-- Supplied material follows --
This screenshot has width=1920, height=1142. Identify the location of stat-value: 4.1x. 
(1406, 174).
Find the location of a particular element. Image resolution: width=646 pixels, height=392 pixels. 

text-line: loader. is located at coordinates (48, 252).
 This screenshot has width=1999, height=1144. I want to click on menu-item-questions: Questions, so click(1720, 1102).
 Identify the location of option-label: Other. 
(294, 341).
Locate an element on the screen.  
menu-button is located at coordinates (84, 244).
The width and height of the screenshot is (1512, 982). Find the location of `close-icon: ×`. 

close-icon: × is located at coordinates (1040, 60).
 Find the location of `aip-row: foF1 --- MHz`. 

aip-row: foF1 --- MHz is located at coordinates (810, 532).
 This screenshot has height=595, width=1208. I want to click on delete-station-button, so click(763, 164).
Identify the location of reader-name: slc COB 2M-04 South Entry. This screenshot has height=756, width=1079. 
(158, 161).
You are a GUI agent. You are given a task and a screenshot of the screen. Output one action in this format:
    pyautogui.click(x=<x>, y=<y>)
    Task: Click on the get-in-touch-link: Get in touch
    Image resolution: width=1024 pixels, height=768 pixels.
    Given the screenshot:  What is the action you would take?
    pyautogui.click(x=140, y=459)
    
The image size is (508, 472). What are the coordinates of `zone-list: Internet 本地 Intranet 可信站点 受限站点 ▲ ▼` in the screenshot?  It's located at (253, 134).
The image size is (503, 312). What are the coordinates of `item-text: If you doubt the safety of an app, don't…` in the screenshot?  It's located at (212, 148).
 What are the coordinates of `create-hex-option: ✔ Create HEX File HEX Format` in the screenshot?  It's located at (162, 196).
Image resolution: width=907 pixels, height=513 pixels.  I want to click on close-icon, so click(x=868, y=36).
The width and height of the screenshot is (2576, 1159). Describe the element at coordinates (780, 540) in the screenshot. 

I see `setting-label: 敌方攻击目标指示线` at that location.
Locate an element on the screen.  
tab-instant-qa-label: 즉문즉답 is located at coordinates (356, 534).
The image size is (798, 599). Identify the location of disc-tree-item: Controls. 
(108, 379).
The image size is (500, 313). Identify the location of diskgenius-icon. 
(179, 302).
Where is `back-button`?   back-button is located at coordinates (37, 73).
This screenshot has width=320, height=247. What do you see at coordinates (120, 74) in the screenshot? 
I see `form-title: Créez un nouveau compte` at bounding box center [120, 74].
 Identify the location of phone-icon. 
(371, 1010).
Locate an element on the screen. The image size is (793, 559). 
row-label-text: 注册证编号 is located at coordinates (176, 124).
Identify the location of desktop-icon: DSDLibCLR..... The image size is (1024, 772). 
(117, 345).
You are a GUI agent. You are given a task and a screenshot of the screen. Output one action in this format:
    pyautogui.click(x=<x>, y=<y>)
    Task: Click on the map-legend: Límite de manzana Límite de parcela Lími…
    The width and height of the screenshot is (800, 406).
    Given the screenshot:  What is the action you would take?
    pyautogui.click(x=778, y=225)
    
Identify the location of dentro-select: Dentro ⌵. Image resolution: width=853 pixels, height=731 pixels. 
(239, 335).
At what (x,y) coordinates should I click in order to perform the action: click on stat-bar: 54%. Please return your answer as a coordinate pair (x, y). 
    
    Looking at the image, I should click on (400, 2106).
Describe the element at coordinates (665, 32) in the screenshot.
-- Supplied material concluded --
*What is needed*. Copy the rows above word for word, starting at their first line and ending at the line that contains "close-icon: × is". Include both of those lines.

*The completed task*.
This screenshot has width=1920, height=1142. Identify the location of stat-value: 4.1x. 
(1406, 174).
Find the location of a particular element. Image resolution: width=646 pixels, height=392 pixels. 

text-line: loader. is located at coordinates (48, 252).
 This screenshot has width=1999, height=1144. I want to click on menu-item-questions: Questions, so click(1720, 1102).
 Identify the location of option-label: Other. 
(294, 341).
Locate an element on the screen.  
menu-button is located at coordinates (84, 244).
The width and height of the screenshot is (1512, 982). Find the location of `close-icon: ×`. 

close-icon: × is located at coordinates (1040, 60).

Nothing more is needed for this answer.